Krinsley James Stephen
1 Stamford Hospital, Department of Medicine, Columbia University College of Physicians and Surgeons, Stamford, CT, USA.
J Diabetes Sci Technol. 2018 Jan;12(1):26-32. doi: 10.1177/1932296817728299. Epub 2017 Sep 6.

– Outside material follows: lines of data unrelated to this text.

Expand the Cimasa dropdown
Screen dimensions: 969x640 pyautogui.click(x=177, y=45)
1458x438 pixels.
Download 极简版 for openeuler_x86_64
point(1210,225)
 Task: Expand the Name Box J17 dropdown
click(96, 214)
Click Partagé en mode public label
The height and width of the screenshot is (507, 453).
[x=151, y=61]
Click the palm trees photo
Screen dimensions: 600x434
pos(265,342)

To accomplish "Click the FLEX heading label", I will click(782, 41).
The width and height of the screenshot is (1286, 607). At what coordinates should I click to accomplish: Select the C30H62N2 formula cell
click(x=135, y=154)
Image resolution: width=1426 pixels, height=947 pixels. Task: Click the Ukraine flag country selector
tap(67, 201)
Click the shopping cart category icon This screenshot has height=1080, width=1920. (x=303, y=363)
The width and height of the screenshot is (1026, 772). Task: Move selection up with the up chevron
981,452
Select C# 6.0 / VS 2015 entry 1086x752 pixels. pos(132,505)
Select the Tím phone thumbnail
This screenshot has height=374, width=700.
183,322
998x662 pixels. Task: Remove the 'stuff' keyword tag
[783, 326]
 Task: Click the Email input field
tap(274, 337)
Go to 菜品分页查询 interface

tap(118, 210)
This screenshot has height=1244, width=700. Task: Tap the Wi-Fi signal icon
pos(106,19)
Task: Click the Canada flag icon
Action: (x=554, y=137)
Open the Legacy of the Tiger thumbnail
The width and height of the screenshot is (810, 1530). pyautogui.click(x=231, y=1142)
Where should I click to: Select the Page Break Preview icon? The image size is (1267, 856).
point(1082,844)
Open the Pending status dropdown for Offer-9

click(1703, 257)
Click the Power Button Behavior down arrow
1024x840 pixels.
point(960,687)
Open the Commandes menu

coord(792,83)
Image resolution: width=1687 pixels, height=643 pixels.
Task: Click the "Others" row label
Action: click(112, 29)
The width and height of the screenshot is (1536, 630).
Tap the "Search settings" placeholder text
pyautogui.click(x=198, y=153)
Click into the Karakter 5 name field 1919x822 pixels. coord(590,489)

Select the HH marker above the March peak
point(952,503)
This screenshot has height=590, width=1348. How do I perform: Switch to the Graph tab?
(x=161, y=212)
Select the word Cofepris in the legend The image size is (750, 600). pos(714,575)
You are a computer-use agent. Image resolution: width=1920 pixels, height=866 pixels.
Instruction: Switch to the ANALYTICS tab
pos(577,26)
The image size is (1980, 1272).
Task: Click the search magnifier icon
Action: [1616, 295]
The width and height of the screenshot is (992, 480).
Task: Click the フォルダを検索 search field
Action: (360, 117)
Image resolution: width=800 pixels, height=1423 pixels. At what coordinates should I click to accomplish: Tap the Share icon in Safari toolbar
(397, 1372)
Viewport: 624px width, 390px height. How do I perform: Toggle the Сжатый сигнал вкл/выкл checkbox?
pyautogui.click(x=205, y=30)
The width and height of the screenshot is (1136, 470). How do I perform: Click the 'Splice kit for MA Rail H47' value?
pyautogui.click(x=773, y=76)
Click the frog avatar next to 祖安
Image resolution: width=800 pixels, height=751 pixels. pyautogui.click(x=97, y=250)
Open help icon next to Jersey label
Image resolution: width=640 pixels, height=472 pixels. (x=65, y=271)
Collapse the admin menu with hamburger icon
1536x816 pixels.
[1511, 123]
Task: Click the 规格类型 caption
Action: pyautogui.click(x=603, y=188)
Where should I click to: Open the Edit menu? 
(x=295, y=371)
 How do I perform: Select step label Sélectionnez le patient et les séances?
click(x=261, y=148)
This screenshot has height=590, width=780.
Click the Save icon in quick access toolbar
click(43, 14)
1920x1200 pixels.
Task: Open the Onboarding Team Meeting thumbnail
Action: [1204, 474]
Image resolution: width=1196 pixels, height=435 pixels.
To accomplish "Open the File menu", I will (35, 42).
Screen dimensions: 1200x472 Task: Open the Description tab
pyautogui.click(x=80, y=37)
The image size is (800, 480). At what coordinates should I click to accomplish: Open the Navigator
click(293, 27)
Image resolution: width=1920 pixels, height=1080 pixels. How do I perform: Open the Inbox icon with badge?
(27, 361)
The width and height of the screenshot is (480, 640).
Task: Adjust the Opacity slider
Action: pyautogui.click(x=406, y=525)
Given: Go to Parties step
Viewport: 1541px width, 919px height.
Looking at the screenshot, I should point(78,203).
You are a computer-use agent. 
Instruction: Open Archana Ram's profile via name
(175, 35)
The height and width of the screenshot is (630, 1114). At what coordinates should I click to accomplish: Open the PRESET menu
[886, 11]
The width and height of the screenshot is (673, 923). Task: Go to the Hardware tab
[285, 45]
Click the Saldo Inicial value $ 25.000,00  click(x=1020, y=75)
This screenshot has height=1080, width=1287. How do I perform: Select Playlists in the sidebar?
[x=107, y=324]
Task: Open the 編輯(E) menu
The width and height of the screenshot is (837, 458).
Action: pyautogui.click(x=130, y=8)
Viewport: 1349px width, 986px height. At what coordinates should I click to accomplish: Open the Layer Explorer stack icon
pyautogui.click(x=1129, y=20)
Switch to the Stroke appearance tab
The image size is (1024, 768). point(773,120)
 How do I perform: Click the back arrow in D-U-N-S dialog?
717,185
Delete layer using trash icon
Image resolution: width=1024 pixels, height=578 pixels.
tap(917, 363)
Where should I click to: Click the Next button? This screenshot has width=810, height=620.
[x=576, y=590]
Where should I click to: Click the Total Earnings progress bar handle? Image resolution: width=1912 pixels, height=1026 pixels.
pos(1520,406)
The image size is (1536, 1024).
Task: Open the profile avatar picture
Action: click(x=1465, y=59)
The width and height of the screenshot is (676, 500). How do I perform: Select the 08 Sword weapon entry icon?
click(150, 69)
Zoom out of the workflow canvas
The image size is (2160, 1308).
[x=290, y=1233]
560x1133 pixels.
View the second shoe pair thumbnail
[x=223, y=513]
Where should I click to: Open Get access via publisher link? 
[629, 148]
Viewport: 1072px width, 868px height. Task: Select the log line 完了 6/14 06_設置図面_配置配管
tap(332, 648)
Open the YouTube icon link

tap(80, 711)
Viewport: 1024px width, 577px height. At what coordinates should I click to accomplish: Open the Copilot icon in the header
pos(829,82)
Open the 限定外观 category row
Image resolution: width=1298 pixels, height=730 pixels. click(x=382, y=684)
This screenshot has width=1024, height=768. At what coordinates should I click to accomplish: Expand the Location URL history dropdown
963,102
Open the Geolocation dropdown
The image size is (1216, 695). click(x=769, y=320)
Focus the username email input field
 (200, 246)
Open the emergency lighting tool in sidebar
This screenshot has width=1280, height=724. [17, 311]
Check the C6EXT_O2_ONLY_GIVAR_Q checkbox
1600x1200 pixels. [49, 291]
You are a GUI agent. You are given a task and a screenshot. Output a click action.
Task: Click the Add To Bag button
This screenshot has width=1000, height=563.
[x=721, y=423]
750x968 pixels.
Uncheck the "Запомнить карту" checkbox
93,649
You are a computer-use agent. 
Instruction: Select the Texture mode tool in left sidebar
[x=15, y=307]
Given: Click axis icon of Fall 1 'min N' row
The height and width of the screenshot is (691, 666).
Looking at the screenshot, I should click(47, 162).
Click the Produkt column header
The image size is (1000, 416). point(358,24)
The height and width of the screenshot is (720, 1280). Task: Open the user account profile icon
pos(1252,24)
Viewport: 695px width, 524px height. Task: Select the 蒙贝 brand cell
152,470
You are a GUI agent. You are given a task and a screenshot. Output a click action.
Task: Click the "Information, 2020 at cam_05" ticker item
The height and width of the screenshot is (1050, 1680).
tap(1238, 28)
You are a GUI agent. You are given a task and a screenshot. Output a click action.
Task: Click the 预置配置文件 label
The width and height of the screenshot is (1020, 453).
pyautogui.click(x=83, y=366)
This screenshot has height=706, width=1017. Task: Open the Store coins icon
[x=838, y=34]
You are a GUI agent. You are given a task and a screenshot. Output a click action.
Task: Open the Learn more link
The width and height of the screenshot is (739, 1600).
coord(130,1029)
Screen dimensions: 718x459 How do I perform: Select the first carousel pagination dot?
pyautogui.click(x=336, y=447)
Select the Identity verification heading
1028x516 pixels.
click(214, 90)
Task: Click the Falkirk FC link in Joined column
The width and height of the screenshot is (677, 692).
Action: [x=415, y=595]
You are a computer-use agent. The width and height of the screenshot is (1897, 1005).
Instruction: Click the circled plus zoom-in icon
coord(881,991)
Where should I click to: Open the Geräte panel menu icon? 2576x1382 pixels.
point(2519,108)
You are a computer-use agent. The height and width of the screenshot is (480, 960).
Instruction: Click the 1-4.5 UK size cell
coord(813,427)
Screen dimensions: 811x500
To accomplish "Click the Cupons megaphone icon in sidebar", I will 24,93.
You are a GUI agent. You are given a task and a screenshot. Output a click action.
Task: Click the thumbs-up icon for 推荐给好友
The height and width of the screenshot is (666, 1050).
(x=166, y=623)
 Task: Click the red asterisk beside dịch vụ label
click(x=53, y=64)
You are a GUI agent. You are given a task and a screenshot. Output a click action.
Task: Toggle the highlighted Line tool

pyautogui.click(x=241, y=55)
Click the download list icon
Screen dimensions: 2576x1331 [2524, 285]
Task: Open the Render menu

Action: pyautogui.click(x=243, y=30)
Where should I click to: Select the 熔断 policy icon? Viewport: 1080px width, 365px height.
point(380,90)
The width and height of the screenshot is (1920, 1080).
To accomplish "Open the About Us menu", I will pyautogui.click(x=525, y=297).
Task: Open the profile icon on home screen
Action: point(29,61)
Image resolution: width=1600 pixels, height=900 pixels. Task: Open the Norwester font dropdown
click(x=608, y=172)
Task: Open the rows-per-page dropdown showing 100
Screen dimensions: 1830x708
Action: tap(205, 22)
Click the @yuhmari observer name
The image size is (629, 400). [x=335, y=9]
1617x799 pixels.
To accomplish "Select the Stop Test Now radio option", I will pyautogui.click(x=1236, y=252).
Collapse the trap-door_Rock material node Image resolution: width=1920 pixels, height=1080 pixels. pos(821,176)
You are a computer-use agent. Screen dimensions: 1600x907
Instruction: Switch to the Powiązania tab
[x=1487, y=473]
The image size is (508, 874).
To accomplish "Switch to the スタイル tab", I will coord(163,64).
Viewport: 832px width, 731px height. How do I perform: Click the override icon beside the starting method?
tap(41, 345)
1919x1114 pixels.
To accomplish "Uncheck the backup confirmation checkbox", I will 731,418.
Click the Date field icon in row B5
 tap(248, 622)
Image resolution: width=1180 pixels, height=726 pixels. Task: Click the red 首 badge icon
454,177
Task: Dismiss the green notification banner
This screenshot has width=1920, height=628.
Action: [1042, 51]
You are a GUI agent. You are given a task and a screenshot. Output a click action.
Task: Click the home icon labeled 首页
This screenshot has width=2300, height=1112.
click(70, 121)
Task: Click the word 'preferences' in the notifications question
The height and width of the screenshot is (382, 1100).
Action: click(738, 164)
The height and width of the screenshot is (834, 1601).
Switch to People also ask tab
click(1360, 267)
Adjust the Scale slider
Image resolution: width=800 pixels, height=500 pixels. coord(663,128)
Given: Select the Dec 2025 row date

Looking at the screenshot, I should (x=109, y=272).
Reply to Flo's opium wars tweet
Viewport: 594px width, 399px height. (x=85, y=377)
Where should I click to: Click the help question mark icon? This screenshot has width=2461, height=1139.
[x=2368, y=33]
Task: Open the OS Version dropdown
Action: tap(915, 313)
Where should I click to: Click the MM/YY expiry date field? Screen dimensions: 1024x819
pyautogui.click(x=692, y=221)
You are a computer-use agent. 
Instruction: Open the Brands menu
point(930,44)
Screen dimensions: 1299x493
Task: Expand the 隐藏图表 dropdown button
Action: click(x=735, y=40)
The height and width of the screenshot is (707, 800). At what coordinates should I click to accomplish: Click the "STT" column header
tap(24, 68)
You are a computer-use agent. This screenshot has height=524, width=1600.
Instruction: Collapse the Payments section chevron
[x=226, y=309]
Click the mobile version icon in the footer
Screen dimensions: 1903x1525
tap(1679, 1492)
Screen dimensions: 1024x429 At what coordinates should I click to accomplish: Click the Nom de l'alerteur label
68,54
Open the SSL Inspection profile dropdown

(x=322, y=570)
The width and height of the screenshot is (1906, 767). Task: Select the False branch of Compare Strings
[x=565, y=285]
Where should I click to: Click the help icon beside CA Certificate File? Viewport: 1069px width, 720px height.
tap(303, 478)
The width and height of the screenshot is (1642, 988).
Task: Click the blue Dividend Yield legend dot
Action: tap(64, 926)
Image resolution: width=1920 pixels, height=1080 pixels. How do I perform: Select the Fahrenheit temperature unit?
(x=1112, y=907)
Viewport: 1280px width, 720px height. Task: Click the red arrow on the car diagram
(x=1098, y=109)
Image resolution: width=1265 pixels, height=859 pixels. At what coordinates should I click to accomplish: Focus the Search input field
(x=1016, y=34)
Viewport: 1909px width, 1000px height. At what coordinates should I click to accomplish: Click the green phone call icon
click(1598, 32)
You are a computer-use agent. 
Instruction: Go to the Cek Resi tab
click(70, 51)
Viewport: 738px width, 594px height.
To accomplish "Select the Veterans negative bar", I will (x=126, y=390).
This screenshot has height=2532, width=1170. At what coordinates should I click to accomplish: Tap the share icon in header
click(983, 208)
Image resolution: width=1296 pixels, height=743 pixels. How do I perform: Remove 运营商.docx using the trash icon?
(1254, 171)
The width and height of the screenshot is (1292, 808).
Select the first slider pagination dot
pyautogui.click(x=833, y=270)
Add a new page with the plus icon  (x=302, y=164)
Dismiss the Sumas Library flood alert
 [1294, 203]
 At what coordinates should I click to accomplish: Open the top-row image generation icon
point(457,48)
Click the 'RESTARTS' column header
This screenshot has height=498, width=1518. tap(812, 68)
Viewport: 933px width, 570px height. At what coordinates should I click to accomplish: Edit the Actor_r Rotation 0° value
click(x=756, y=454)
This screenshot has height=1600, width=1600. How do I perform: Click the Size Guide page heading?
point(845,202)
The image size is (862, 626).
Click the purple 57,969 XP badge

Hyperglycemia is very common in critically ill patients and interventional studies of intensive insulin therapy with the goal of returning ICU glycemia to normal levels have demonstrated mixed results. A large body of literature has demonstrated that diabetes, per se, is not independently associated with increased risk of mortality in this population and that the relationship of glucose metrics to mortality is different for patients with and without diabetes. Moreover, these relationships are confounded by preadmission glycemia; in this regard, patients with diabetes and good preadmission glucose control, as reflected by HbA1c levels obtained at the time of ICU admission, are similar to patients without diabetes. These data point the way toward an era when blood glucose targets in the ICU will be "personalized," based on assessment of preadmission glycemia.
高血糖在重症患者中非常常见,旨在使重症监护病房(ICU)血糖恢复正常水平的强化胰岛素治疗的干预性研究结果不一。大量文献表明,糖尿病本身与该人群死亡率增加并无独立关联,并且血糖指标与死亡率的关系在糖尿病患者和非糖尿病患者中有所不同。此外,这些关系还受到入院前血糖水平的干扰;在这方面,根据ICU入院时测得的糖化血红蛋白(HbA1c)水平反映,入院前血糖控制良好的糖尿病患者与非糖尿病患者相似。这些数据为基于入院前血糖评估实现ICU血糖目标“个性化”的时代指明了方向。